The median overall follow-up time was 695 days (IQR: 443–831, range 150–1178) for patients with ARNi therapy and 941 days (IQR: 863–1081, range 658–1165) for the control group, that is, patients on ACEi/ARB therapy. During this follow-up period, seven patients died and five patients received heart transplantation in the ARNi group and 10 patients died and one patient received heart transplantation in the control group.
At baseline, biomarker levels of pro-SP were comparable between the ARNi and the control groups, but PENK levels were significantly higher in the control group [ARNi group: median 67.4 pmol/L (IQR: 57.3–89.8) vs. control group: median 84.3 pmol/L (IQR: 62.4–118.3; P = 0.014)].
Correlation of pro-SP and PENK with each other, laboratory parameters
Correlations of the biomarkers were assessed for the total patient population at baseline (n = 141). PENK and pro-SP displayed a strong correlation with each other (rs = 0.67, P < 0.001). Furthermore, PENK and pro-SP correlated moderately with kidney function (eGFR) (rs = −0.66, P < 0.001 and rs = −0.54, P < 0.001, respectively) and N-terminal-proBNP (NT-proBNP) (rs = 0.32, P < 0.001 and rs = 0.24, P = 0.006, respectively). However, no correlation with BNP or association with NYHA classification was observed.
When assessing correlation between NT-proBNP and PENK for each therapeutic group (ARNi and ACEi/ARB) separately, results were significant for both groups at baseline (ARNi: rs = 0.28, P = 0.020; ACEi/ARB: rs = 0.42, P < 0.001). At long-term follow-up, the results lost the statistical significance in the ARNi group (rs = 0.32, P = 0.13) but remained virtually unchanged for the ACEi/ARB (rs = 0.45, P < 0.001). At baseline, correlation between pro-SP and NT-proBNP was not significant in the ACEi/ARB group (rs = 0.24, P = 0.07) but reached significance for both treatment groups at long-term follow-up (ARNi: rs = 0.41, P = 0.048; ACEi/ARB: rs = 0.41, P = 0.001, respectively).

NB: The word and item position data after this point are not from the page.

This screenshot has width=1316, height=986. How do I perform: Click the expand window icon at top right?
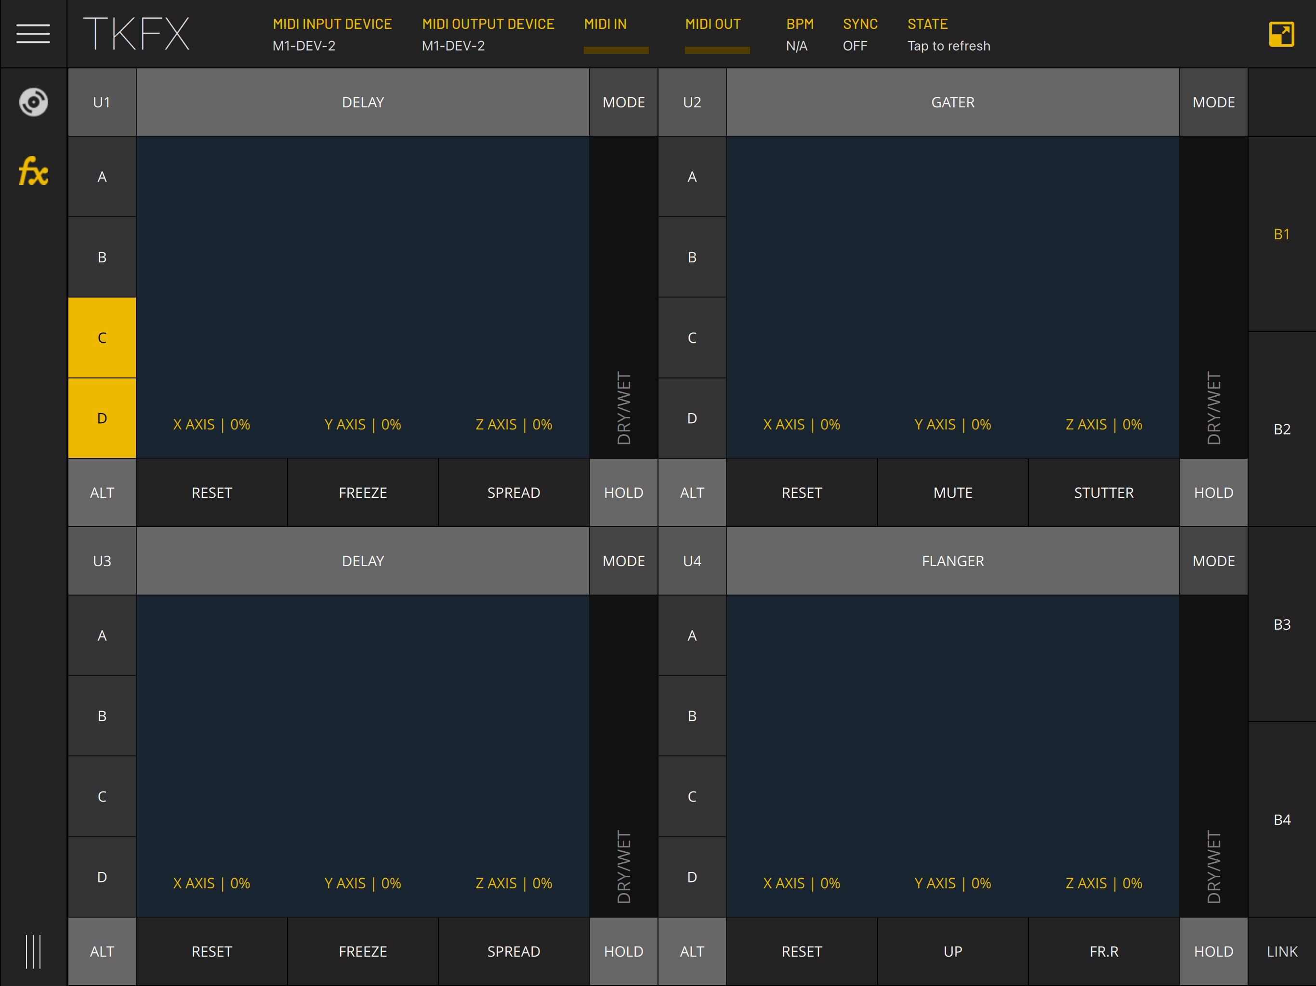click(1281, 34)
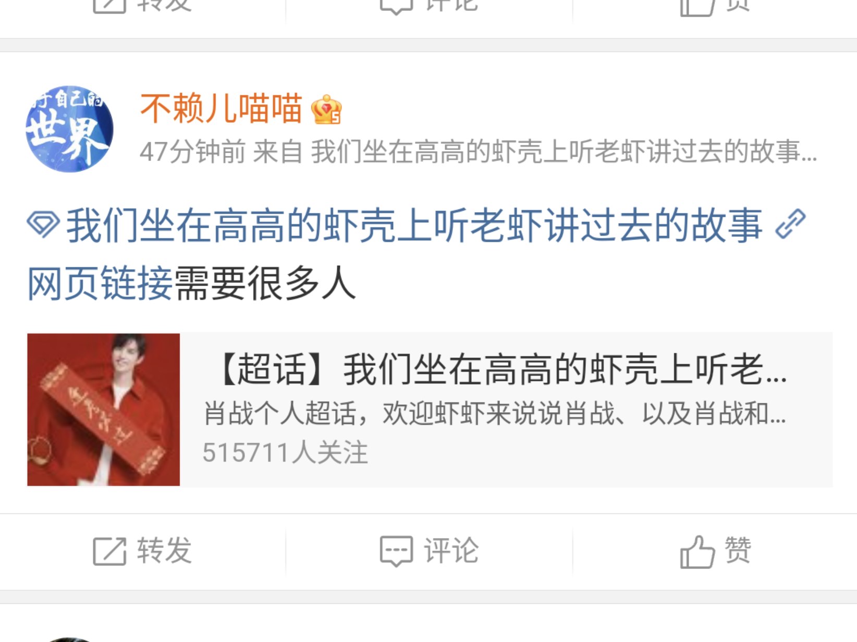The width and height of the screenshot is (857, 642).
Task: Tap the cropped thumbs-up icon of the previous post
Action: [x=697, y=7]
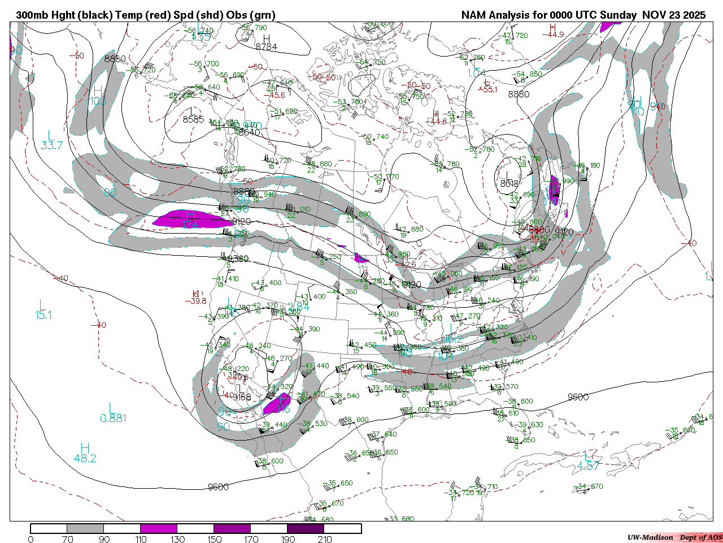The width and height of the screenshot is (723, 543).
Task: Select the magenta 110-130 legend swatch
Action: click(159, 528)
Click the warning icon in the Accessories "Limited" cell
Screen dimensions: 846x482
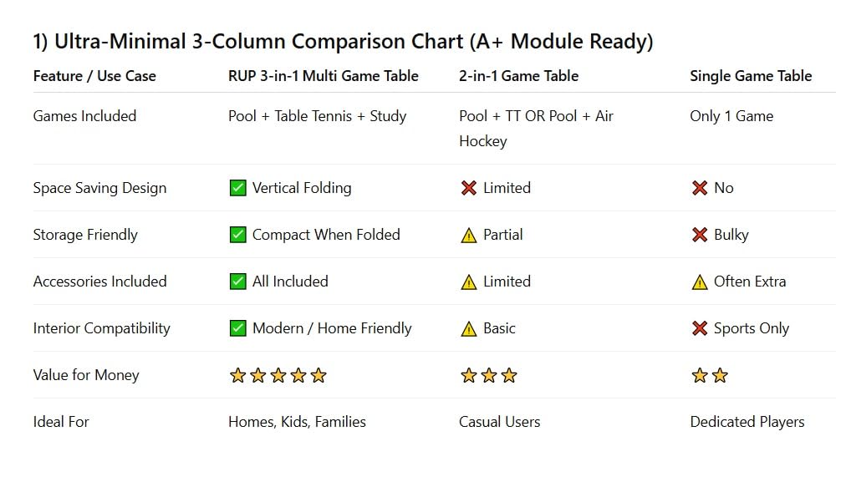[469, 282]

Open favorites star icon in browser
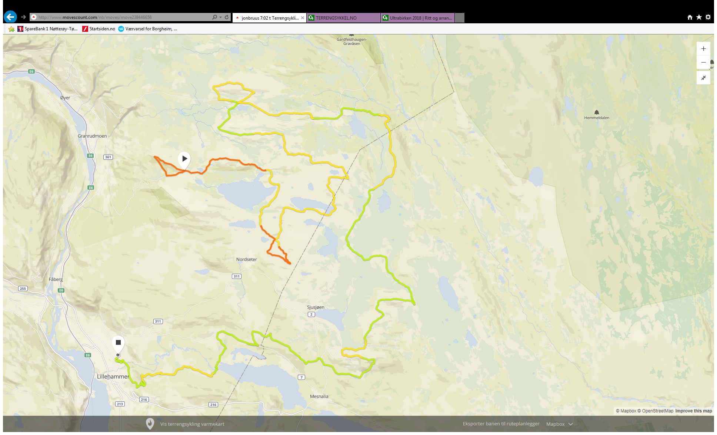[x=699, y=17]
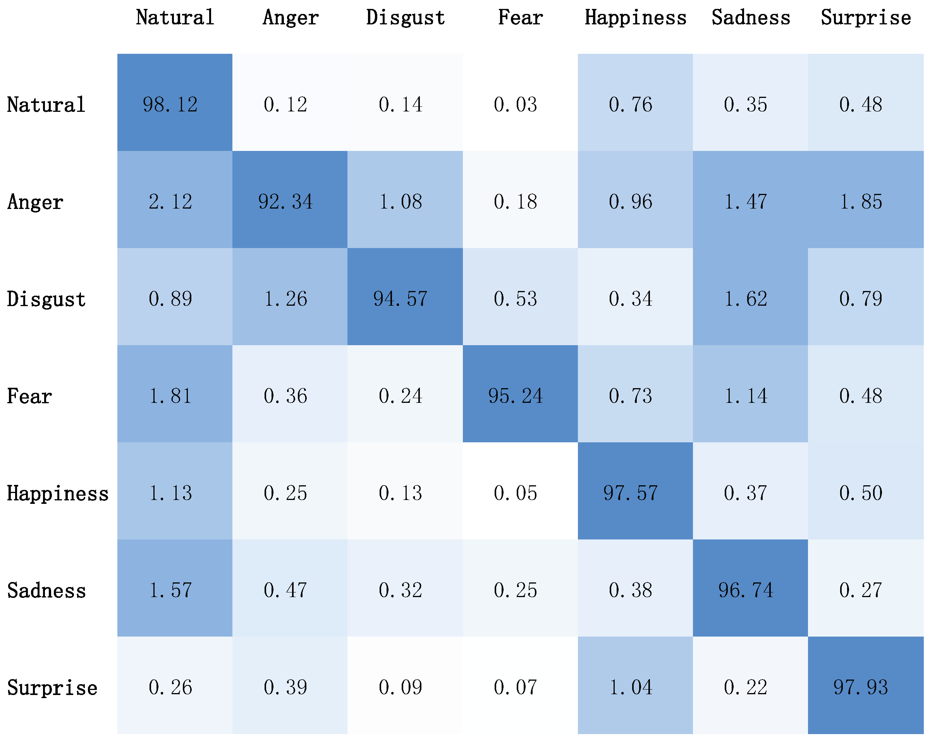The height and width of the screenshot is (743, 942).
Task: Select the 1.57 cell in Sadness row
Action: (174, 588)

Correlation between PENK and pro-SP with eGFR remained virtually unchanged significant at baseline and long-term follow-up when assessed for each treatment group separately (ARNi or ACEi/ARB: P ≤ 0.035 for 1 and 2 years, respectively).

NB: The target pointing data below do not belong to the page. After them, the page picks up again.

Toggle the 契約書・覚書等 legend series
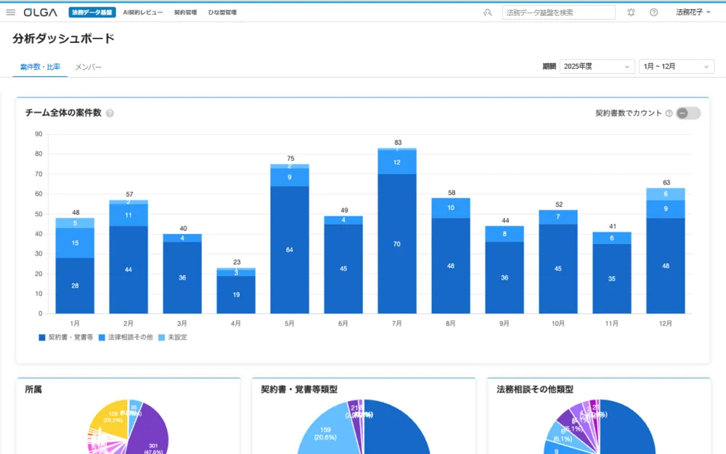726x454 pixels. click(66, 337)
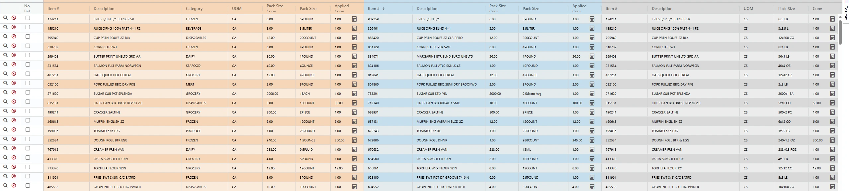Sort by the first Description column header
This screenshot has width=849, height=191.
pyautogui.click(x=104, y=9)
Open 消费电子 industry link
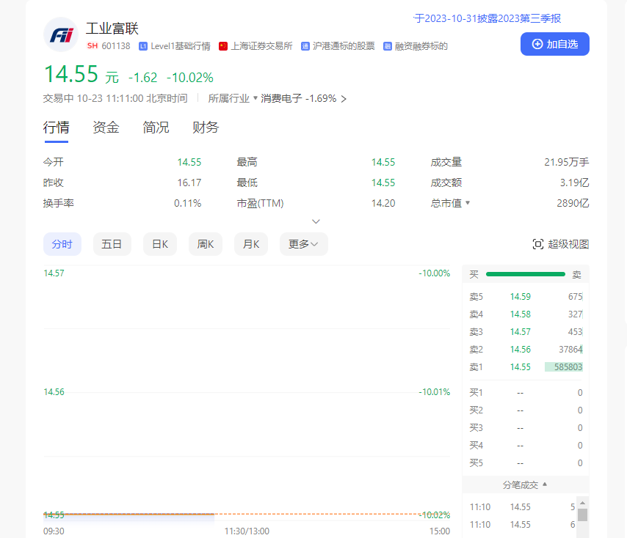Screen dimensions: 627x538 pyautogui.click(x=281, y=98)
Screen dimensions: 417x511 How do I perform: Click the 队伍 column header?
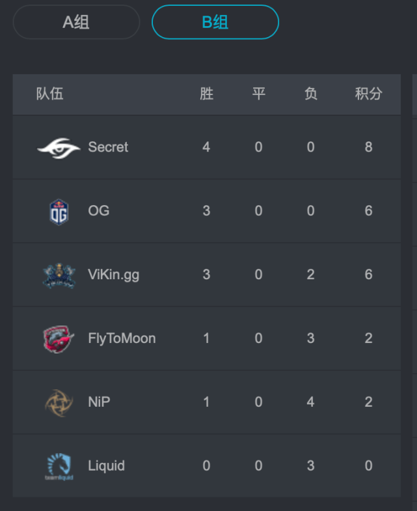click(x=50, y=94)
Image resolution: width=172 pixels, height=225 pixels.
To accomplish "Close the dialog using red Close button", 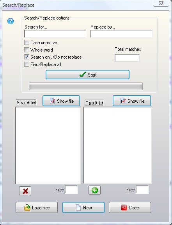I will pos(130,207).

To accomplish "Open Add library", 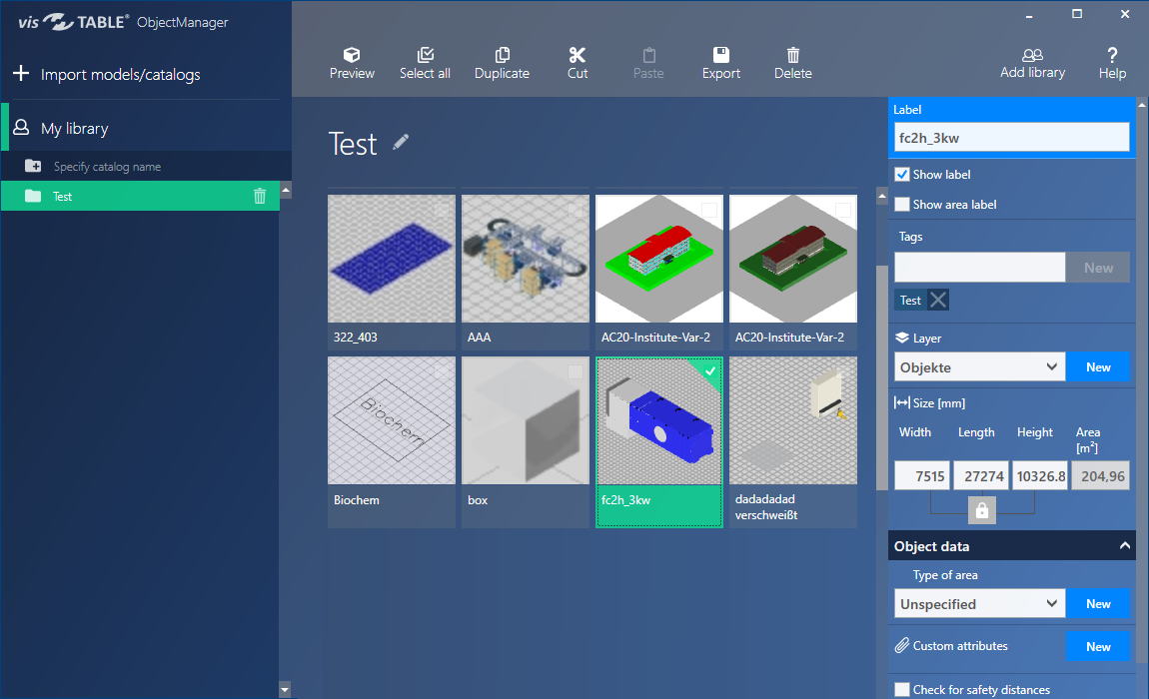I will 1032,60.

Effect of angiotensin receptor neprilysin inhibitor therapy initiation on proenkephalin-A 119-159 and pro-substance P
Plasma levels of hormones of interest following therapy switch to ARNi are displayed in Figure 1. Concentrations of circulating PENK were slightly elevated after 1 and 2 year follow-up [median 67.4 pmol/L (IQR: 57.3–89.8) vs. 83.5 pmol/L (IQR: 62.4–111.6), P = 0.017 and vs. 92.3 pmol/L (IQR: 63.1–101.9), P = 0.019]. However, when comparing concentrations at baseline and different follow-up timepoints in a paired fashion for the respective patients with data available, differences at 2 year follow-up lost significance [n = 25; median 65.0 pmol/L (IQR: 57.5–103.0) vs. 92.3 pmol/L (IQR: 63.1–101.9), P = 0.116]. Plasma pro-SP levels remained comparable during the entire follow-up [median 78.3 pmol/L (IQR: 67.9–90.6) vs. 1 year follow-up: 75.9 pmol/L (IQR: 58.6–96.3), p = ns and vs. 2 year follow-up: 79.7 pmol/L (IQR: 59.9–105.3), P = ns].
With respect, no changes in the assessed biomarkers occurred in the control group [PENK median 84.3 pmol/L (IQR: 62.4–118.3) vs. 1 year follow-up: 82.5 pmol/L (IQR: 65.6–124.4), P = 0.608 and vs. 2 year follow-up: 86.8 pmol/L (IQR: 59.6–125.1), P = 0.087; pro-SP median 78.3 pmol/l (IQR: 67.9–90.6) vs. 1 year follow-up: 77.6 pmol/L (IQR: 61.0–105.6), P = 0.757 and vs. 2 year follow-up: 78.3 pmol/L (IQR: 65.6–101.1), P = 0.748].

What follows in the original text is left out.